Les sociétés cotées ont besoin d’investisseurs de long terme

Un récent colloque a évoqué le rôle des salariés au conseil de leur société et les droits et devoirs de l’actionnaire de référence
Bruno de Roulhac

«Les entreprises ont besoin de capitaux, d’actionnaires et n’en ont pas aujourd’hui, regrette Henri Lachmann, président du conseil de surveillance de Schneider Electric. Elles ont besoin d’investisseurs dans la durée, or la détention moyenne au sein du CAC 40 est inférieure à six mois.» Le ton était donné lors du colloque organisé en début de semaine par l’Université Paris 1 et HEC sur les actionnaires et l’entreprise.

«Face à la non-existence des actionnaires, le rempart est le conseil d’administration ou de surveillance, dont le rôle est de conseiller le dirigeant sur le long terme», ajoute Henri Lachmann, expliquant que Schneider Electric n’a pas de banquier conseil en raison de leur court-termisme. Mais «quelle est l’instance la mieux à même d’élaborer la stratégie? s’interroge Georges Terrier, avocat chez Davis Polk : Le conseil d’administration. Le conseil de surveillance est moins réactif en temps de crise et la responsabilité de ses membres atténuée par rapport à celles des administrateurs d’un conseil d’administration.» Le conseil d’administration «est une appellation mensongère; il n’administre rien, rétorque Henri Lachmann. Le conseil de surveillance est beaucoup plus rapide».

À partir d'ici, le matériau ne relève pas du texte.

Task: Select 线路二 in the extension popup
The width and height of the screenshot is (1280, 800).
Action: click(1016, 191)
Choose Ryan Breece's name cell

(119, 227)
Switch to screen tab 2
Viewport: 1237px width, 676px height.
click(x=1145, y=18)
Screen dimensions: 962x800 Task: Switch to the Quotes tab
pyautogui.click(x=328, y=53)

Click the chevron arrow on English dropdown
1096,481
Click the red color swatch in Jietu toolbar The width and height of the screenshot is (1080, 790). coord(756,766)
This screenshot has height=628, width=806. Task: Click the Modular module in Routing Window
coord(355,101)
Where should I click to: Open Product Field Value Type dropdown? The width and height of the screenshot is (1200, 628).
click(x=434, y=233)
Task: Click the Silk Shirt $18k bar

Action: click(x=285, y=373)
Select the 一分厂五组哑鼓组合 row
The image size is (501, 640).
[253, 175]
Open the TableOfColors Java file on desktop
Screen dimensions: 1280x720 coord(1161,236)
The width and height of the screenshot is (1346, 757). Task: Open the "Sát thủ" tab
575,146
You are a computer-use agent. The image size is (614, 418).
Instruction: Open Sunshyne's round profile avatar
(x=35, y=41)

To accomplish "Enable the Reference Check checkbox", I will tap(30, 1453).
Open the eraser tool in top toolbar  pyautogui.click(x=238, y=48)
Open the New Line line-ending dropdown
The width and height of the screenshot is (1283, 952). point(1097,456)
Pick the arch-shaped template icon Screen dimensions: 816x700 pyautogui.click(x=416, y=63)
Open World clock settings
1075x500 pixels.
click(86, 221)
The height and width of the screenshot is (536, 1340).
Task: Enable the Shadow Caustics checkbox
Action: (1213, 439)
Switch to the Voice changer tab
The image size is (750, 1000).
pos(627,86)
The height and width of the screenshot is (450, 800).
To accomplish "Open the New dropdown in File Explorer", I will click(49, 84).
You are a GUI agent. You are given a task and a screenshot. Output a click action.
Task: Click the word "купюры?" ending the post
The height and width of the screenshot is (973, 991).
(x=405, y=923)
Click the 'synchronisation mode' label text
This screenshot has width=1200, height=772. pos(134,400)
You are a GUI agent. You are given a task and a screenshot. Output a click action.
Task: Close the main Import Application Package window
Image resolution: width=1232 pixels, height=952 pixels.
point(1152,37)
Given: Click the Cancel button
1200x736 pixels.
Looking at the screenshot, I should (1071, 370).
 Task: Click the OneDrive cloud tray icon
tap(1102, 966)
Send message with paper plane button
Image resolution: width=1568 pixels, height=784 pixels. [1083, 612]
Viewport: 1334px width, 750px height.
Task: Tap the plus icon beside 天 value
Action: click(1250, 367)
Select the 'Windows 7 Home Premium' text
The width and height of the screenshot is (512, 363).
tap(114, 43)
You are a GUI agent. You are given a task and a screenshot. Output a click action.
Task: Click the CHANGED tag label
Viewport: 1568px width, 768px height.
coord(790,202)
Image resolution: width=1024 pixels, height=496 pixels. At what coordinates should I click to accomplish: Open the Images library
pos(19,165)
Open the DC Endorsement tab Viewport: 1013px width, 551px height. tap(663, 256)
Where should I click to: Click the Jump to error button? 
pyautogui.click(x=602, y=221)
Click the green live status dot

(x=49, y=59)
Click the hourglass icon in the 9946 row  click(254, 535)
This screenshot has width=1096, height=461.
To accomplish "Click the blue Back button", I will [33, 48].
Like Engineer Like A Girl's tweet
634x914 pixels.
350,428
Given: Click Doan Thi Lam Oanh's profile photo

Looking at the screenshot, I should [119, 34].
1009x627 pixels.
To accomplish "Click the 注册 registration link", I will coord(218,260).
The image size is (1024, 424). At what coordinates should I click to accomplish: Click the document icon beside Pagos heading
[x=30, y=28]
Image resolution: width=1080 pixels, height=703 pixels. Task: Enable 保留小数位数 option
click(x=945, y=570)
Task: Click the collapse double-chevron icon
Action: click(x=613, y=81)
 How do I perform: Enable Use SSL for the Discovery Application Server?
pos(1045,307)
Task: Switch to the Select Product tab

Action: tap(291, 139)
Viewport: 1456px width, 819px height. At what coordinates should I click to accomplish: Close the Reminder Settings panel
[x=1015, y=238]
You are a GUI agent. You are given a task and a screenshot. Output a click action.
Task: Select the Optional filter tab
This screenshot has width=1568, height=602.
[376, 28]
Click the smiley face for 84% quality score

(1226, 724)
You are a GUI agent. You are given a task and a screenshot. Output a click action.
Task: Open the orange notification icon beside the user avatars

La gouvernance «ne se réduit pas au conseil d’administration, relativise Colette Neuville, présidente de l’Adam. Les décisions devraient être prises par ceux qui portent les risques. Ce n’est pas le cas avec des actionnaires à court terme et des salariés qui ne participent guère aux décisions qui les concernent». Aussi, la présidente de l’Adam propose des réformes majeures: distinguer les actionnaires de long terme et ceux de passage; recommander droits de vote double et dividende majoré; modifier la fiscalité, notamment des dividendes; changer de normes comptables; donner une plus grande place aux salariés, etc. Pour sa part, Pierre-Henri Leroy, président de Proxinvest, milite pour la multiplication des dividendes en action et pour l’instauration d’actions collectives pour éviter les «opérations choquantes ou indélicates». En matière de rémunération, le patron de Proxinvest se félicite de la politique de vote que l’Erafp vient de publier (L’Agefi du 22 mars). Quant à Georges Terrier, il propose la création d’un cadre pour la stratégie de la société, et souhaite une réflexion sur les droits et devoirs des actionnaires de référence.